» **TASK STATEMENT**:
Word for word, repeat all of the entries below.
───── EXTRACTED INFORMATION
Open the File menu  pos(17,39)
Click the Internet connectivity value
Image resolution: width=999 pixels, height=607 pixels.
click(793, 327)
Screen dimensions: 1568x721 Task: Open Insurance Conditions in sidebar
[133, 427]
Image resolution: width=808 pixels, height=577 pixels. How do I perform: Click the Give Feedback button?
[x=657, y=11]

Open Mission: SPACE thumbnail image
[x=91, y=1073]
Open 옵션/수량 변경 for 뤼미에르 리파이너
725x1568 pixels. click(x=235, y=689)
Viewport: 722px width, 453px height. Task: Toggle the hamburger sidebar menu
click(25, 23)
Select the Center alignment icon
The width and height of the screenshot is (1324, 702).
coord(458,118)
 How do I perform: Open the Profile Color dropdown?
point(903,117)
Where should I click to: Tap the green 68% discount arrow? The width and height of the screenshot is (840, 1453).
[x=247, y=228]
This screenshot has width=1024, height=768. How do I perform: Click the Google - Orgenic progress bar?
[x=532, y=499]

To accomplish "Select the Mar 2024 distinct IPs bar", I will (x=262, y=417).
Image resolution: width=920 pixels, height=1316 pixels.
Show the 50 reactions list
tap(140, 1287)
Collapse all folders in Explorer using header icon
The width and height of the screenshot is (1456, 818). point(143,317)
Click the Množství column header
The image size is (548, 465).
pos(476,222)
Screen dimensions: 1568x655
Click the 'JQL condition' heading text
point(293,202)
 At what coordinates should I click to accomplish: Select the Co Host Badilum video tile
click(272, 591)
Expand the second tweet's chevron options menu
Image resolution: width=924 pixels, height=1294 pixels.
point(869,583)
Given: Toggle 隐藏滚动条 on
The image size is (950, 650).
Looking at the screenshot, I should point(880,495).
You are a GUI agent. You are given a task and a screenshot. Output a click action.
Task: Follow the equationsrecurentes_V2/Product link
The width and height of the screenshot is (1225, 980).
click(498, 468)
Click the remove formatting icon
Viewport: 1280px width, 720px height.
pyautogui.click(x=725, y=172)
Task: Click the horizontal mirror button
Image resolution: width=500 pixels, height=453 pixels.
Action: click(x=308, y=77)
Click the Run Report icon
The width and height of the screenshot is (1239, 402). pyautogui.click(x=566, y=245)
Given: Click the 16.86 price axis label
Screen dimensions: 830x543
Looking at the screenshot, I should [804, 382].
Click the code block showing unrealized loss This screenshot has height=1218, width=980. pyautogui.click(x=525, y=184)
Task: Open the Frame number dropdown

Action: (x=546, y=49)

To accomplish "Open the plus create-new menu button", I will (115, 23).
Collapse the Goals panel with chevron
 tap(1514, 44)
──────────
» **RESPONSE FOR THIS EXERCISE**:
Open the File menu  pos(17,39)
Click the Internet connectivity value
Image resolution: width=999 pixels, height=607 pixels.
click(793, 327)
Screen dimensions: 1568x721 Task: Open Insurance Conditions in sidebar
[133, 427]
Image resolution: width=808 pixels, height=577 pixels. How do I perform: Click the Give Feedback button?
[x=657, y=11]

Open Mission: SPACE thumbnail image
[x=91, y=1073]
Open 옵션/수량 변경 for 뤼미에르 리파이너
725x1568 pixels. click(x=235, y=689)
Viewport: 722px width, 453px height. Task: Toggle the hamburger sidebar menu
click(25, 23)
Select the Center alignment icon
The width and height of the screenshot is (1324, 702).
coord(458,118)
 How do I perform: Open the Profile Color dropdown?
point(903,117)
Where should I click to: Tap the green 68% discount arrow? The width and height of the screenshot is (840, 1453).
[x=247, y=228]
This screenshot has width=1024, height=768. How do I perform: Click the Google - Orgenic progress bar?
[x=532, y=499]

To accomplish "Select the Mar 2024 distinct IPs bar", I will (x=262, y=417).
Image resolution: width=920 pixels, height=1316 pixels.
Show the 50 reactions list
tap(140, 1287)
Collapse all folders in Explorer using header icon
The width and height of the screenshot is (1456, 818). point(143,317)
Click the Množství column header
The image size is (548, 465).
pos(476,222)
Screen dimensions: 1568x655
Click the 'JQL condition' heading text
point(293,202)
 At what coordinates should I click to accomplish: Select the Co Host Badilum video tile
click(272, 591)
Expand the second tweet's chevron options menu
Image resolution: width=924 pixels, height=1294 pixels.
point(869,583)
Given: Toggle 隐藏滚动条 on
The image size is (950, 650).
Looking at the screenshot, I should point(880,495).
You are a GUI agent. You are given a task and a screenshot. Output a click action.
Task: Follow the equationsrecurentes_V2/Product link
The width and height of the screenshot is (1225, 980).
click(498, 468)
Click the remove formatting icon
Viewport: 1280px width, 720px height.
pyautogui.click(x=725, y=172)
Task: Click the horizontal mirror button
Image resolution: width=500 pixels, height=453 pixels.
Action: click(x=308, y=77)
Click the Run Report icon
The width and height of the screenshot is (1239, 402). pyautogui.click(x=566, y=245)
Given: Click the 16.86 price axis label
Screen dimensions: 830x543
Looking at the screenshot, I should [804, 382].
Click the code block showing unrealized loss This screenshot has height=1218, width=980. pyautogui.click(x=525, y=184)
Task: Open the Frame number dropdown

Action: (x=546, y=49)

To accomplish "Open the plus create-new menu button", I will (115, 23).
Collapse the Goals panel with chevron
 tap(1514, 44)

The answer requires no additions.